About

I play outside, take notes in museums, and road-trip the western states with detours for air shows, rodeos, and interesting geology. Perhaps because my life choices all but guarantee that I myself will never own anything, I’m fascinated by public space: in any new city, I gravitate to libraries and cemeteries, subways and sidewalks and parks.

I write mostly to keep from forgetting all of this. As a result what you’ll find here is less useful information than transcripts of encounters with strangers, casual conjecture, and giddy descriptions of the sky. Sorry about that.
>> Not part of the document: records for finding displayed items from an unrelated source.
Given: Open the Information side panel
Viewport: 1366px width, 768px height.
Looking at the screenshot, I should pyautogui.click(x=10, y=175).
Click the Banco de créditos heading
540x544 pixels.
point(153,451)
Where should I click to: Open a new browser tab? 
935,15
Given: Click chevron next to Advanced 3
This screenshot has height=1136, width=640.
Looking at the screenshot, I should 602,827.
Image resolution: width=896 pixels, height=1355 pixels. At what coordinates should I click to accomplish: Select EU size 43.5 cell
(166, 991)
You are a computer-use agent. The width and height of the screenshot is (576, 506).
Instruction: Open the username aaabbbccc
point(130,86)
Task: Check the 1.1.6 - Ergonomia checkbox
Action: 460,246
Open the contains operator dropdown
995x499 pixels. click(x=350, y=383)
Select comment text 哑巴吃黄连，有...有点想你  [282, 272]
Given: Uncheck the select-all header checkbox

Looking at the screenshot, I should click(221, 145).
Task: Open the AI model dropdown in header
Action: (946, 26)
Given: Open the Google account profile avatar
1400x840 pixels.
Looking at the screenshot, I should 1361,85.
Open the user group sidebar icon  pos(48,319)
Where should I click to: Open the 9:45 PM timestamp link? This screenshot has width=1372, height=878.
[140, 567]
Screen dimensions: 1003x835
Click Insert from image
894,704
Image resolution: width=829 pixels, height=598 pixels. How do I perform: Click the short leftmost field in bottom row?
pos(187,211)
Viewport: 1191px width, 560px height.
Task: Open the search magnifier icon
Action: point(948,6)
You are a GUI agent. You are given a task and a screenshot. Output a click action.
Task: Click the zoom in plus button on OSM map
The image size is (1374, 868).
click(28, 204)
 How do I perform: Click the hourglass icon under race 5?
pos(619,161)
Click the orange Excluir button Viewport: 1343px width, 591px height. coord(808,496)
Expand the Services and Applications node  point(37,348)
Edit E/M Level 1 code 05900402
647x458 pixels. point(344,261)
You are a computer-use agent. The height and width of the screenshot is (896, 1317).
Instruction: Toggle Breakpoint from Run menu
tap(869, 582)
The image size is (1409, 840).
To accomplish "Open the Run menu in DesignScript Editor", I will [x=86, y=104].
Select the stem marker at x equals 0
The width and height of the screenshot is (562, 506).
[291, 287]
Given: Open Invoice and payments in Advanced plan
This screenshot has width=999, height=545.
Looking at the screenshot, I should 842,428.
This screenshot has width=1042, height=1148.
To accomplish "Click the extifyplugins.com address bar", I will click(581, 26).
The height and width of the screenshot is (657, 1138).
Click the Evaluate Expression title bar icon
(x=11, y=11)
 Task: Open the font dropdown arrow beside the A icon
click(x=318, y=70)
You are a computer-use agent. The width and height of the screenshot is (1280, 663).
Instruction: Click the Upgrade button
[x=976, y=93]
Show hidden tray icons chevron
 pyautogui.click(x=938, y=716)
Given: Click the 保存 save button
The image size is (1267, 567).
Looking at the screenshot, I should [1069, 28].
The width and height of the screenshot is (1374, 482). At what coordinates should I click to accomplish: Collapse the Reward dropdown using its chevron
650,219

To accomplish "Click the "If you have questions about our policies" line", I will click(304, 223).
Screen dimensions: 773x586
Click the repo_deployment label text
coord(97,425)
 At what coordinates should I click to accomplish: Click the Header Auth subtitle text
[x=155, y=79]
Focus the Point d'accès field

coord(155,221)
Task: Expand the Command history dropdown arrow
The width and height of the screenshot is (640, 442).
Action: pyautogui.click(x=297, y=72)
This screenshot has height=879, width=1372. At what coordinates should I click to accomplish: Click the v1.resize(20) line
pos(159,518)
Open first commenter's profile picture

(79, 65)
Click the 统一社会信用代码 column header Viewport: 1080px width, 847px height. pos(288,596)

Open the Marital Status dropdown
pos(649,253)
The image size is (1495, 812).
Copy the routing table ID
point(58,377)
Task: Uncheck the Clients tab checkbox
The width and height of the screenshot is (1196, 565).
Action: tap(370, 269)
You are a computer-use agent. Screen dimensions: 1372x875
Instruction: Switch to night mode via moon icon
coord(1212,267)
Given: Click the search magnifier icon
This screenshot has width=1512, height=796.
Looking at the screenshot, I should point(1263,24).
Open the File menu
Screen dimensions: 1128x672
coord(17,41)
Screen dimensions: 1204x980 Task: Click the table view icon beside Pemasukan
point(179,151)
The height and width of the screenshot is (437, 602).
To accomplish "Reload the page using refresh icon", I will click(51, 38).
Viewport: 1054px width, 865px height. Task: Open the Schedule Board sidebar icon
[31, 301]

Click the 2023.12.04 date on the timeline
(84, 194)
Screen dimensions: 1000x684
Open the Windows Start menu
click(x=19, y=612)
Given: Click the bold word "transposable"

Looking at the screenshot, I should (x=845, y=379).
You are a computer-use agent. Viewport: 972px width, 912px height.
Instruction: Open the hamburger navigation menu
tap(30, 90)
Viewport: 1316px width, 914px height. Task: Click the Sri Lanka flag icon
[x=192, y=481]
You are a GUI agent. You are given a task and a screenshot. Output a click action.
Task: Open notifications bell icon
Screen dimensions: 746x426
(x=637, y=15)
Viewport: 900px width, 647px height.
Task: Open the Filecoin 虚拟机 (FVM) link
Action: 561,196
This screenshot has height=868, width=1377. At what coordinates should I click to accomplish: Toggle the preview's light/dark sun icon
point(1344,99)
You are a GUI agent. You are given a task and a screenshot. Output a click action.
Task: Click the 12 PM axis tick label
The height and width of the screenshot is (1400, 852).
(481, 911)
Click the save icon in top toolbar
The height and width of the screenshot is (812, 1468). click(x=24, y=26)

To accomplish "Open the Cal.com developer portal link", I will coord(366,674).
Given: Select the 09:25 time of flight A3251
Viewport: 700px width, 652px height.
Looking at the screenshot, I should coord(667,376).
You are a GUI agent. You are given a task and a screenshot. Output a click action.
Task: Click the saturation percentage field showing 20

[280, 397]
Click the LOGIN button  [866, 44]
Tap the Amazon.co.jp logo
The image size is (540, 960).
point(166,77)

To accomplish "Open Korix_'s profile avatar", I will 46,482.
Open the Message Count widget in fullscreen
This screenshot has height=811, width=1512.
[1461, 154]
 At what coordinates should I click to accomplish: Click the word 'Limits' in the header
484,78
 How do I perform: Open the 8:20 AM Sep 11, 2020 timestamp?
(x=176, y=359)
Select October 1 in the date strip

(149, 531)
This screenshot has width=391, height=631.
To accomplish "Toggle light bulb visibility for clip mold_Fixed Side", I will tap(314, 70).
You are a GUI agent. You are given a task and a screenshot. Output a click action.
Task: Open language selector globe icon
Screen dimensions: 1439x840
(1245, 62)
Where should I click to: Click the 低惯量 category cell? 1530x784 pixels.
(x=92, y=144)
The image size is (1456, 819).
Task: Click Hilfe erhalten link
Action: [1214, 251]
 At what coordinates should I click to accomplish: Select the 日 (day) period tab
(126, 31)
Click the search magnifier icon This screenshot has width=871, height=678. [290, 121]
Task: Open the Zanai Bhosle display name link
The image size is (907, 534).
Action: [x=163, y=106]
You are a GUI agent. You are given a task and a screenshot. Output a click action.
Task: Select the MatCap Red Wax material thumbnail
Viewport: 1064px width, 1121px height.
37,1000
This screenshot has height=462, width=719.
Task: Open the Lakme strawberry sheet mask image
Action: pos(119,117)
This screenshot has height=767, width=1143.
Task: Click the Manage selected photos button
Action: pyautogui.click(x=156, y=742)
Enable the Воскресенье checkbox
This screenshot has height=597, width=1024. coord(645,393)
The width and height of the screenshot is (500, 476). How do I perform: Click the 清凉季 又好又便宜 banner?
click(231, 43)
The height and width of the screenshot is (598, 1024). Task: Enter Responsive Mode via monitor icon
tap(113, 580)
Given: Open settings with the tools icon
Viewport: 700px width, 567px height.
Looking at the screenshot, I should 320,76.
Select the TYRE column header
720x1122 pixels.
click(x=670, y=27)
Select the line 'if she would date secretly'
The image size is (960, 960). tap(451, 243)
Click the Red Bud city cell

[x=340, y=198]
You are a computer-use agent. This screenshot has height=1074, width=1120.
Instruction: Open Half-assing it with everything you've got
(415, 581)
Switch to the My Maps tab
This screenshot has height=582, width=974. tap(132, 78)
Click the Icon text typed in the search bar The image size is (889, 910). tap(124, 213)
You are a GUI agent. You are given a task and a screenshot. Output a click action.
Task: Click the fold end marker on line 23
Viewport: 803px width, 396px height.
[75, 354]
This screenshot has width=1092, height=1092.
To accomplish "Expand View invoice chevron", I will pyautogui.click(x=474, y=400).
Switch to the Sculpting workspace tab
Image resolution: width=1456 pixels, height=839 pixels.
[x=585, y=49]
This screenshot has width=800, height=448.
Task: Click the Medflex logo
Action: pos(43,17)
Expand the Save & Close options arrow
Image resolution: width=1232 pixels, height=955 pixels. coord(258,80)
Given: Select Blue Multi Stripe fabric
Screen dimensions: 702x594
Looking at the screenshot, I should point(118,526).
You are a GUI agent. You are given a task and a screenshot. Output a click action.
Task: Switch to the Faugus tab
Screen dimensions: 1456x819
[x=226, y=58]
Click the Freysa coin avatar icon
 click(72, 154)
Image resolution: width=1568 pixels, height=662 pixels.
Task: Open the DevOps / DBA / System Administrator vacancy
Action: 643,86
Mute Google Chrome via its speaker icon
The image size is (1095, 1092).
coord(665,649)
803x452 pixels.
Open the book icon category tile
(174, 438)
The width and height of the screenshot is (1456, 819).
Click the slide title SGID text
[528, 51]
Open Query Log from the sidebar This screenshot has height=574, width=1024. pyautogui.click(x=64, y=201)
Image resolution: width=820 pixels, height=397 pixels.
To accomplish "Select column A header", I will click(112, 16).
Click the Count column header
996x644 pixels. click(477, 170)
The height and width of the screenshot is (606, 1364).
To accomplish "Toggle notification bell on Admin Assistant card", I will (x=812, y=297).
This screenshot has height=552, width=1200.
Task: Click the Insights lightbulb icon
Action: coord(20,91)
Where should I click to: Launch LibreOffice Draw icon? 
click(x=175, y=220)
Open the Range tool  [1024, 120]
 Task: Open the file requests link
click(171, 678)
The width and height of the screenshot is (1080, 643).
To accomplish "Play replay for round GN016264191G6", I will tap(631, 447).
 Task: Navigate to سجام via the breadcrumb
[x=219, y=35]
“Don’t you ever get tired of it?” asked Vanya. “I started keeping a diary several times but always dropped it. And when I read it over I was always ashamed of what I had put down.”

“Oh, no,” said Roman Bogdanovich. “If you do it thoroughly and regularly you get a good feeling, a feeling of self-preservation, so to speak. … And one day, when Roman Bogdanovich is very old, Roman Bogdanovich will sit down at his desk and start rereading his life. That’s who I’m writing for—for the future old man with the Santa Claus beard. And if I find that my life has been rich and worthwhile, then I shall leave this memoir as a lesson for posterity.”

“And if it’s all nonsense?” asked Vanya.

“What is nonsense to one may have sense for another.”